2025-10-06T15:30:00.000Z
How to use Common Crawl to find your website
Common Crawl archives billions of web pages and makes them freely available. Here's how to check if your site is indexed and extract the content.
Check if your site is indexed
curl -s "http://index.commoncrawl.org/CC-MAIN-2024-42-index?url=kevinsimper.dk&output=json" | head -1
This returns JSON with your page details. Count how many pages are indexed:
curl -s "http://index.commoncrawl.org/CC-MAIN-2024-42-index?url=kevinsimper.dk/*&output=json" | wc -l
# 82 pages from my site
Two ways to get content
Method 1: WARC files (precise access)
WARC files contain full HTML. The index tells you exactly where your content is:
# Get location info
curl -s "http://index.commoncrawl.org/CC-MAIN-2024-42-index?url=kevinsimper.dk&output=json" | \
jq -r 'select(.status=="200") | "offset: \(.offset), length: \(.length), file: \(.filename)"'
# offset: 287741401, length: 16652, file: crawl-data/.../warc/CC-MAIN-...warc.gz
# Fetch exact bytes
curl -H "Range: bytes=287741401-287758052" \
"https://data.commoncrawl.org/crawl-data/CC-MAIN-2024-42/segments/1727944253525.17/warc/CC-MAIN-20241008044807-20241008074807-00461.warc.gz" | \
gunzip
Method 2: WET files (text only, but no index)

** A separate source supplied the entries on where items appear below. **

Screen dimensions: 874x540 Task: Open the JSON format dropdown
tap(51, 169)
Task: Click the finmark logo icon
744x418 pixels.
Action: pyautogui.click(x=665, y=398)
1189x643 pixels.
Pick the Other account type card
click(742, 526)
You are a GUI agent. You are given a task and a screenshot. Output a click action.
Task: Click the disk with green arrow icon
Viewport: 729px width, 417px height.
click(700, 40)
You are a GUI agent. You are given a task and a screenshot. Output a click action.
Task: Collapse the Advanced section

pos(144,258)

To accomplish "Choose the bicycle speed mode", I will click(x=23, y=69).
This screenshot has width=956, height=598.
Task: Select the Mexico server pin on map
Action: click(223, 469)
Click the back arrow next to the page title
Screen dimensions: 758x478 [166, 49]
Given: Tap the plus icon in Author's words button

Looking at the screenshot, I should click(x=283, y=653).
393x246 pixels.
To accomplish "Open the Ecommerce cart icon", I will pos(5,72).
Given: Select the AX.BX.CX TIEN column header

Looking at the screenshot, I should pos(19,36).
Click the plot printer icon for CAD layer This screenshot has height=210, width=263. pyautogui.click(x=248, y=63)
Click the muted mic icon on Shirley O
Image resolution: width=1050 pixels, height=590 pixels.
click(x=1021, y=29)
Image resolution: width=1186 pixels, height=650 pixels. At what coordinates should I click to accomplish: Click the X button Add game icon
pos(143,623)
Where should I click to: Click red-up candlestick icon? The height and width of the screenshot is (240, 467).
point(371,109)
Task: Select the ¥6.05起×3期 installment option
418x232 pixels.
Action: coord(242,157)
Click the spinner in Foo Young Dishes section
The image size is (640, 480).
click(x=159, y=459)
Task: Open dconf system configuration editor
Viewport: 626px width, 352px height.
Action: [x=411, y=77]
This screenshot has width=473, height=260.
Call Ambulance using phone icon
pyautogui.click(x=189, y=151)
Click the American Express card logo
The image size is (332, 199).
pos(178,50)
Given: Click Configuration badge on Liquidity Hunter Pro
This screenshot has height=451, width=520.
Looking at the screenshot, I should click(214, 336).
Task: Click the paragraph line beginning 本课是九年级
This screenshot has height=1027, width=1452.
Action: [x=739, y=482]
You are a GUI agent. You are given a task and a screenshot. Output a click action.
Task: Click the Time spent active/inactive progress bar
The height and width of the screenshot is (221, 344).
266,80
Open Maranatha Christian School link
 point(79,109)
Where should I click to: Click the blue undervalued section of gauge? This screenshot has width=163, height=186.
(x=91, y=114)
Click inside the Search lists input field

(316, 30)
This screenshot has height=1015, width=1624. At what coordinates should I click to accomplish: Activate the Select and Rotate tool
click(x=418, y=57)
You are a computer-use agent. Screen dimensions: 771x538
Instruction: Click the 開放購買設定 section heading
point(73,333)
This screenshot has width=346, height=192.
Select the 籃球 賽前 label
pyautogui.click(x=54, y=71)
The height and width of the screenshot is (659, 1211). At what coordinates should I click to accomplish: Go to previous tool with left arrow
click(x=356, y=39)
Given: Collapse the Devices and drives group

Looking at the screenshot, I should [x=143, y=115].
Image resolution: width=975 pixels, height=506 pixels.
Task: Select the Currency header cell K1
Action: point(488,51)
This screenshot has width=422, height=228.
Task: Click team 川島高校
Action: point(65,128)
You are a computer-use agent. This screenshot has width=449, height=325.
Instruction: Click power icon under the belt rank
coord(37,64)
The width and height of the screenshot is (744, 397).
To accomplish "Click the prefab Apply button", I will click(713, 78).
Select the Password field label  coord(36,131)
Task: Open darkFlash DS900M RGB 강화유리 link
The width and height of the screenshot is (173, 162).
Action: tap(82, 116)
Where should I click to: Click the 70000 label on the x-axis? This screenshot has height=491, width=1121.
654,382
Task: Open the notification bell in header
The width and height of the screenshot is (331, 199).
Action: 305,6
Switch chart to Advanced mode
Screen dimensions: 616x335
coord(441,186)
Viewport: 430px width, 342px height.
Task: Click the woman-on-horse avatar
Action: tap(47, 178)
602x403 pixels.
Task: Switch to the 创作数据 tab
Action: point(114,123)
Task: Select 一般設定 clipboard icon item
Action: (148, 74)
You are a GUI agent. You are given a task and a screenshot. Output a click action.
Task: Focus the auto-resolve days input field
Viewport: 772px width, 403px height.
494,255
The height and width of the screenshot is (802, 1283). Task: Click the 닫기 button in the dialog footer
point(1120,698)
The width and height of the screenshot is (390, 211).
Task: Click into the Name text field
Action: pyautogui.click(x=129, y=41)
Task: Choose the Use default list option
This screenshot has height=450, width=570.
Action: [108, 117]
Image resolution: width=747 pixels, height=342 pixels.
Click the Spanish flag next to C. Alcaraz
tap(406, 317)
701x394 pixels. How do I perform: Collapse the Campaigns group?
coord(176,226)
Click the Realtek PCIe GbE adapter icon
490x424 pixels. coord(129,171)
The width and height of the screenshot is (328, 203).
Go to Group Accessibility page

WET files contain plain text from ALL websites in that segment. There's no index for WET files, so you download the entire 82MB file:
# Convert WARC path to WET path (warc→wet, .warc.gz→.warc.wet.gz)
WET_FILE="crawl-data/CC-MAIN-2024-42/segments/1727944253525.17/wet/CC-MAIN-20241008044807-20241008074807-00461.warc.wet.gz"
# Download entire file and search
curl -s "https://data.commoncrawl.org/$WET_FILE" | \
gunzip | grep -A50 "WARC-Target-URI: https://kevinsimper.dk"
The key difference
- WARC: Has an index with byte offsets → download only what you need (17KB)
- WET: No index → download entire segment file containing 27,000+ sites (82MB)
Use WARC when you need specific pages. Use WET when you're analyzing many sites at once.
Finding the latest crawl
New crawls monthly at https://data.commoncrawl.org/
- CC-MAIN-2025-38 (September 2025)
- CC-MAIN-2025-33 (August 2025)
My site had 82 pages in the October crawl. Pretty good coverage!